If you can't, well then here's a use-case for you.
> Last time I looked they implemented the same interface and the same
base class. Of course, their behavior is quite different.
They never shared a base class since day 1. Are you maybe mixing up the
AdaptiveScheduler and AdaptiveBatchScheduler?
As for FLINK-30773, I think that should be covered.
On 26/01/2023 17:10, Maximilian Michels wrote:
Thanks for the explanation. If not for the "reactive mode", what is
the advantage of the adaptive scheduler? What other modes does it
support?
Apart from implementing the same interface the implementations of the adaptive
and default schedulers are separate.
Last time I looked they implemented the same interface and the same
base class. Of course, their behavior is quite different.

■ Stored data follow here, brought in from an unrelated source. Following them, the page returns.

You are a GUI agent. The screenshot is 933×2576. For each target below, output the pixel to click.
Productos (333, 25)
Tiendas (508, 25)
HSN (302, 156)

I'm still very interested in learning about the future FLIPs
mentioned. Based on the replies, I'm assuming that they will support
the changes required for
https://issues.apache.org/jira/browse/FLINK-30773, or at least provide
the basis for implementing them.
-Max
On Thu, Jan 26, 2023 at 4:57 PM Chesnay Schepler<ches...@apache.org> wrote:
On 26/01/2023 16:18, Maximilian Michels wrote:
I see slightly different goals for the standard and the adaptive
scheduler. The adaptive scheduler's goal is to adapt the Flink job
according to the available resources.
This is really a misconception that we just have to stomp out.
This statement only applies to reactive mode, a special mode in which the
adaptive scheduler (AS) can run in where active resource management is not
supported since requesting infinite resources from k8s doesn't really make
sense.
The AS itself can work perfectly fine with active resource management, and has
no effect on how the RM talks to k8s. It can just keep the job running in cases
where less than desired (==user-provided parallelism) resources are provided by
k8s (possibly temporarily).
On 26/01/2023 16:18, Maximilian Michels wrote:
After
all, both schedulers share the same super class
Apart from implementing the same interface the implementations of the adaptive
and default schedulers are separate.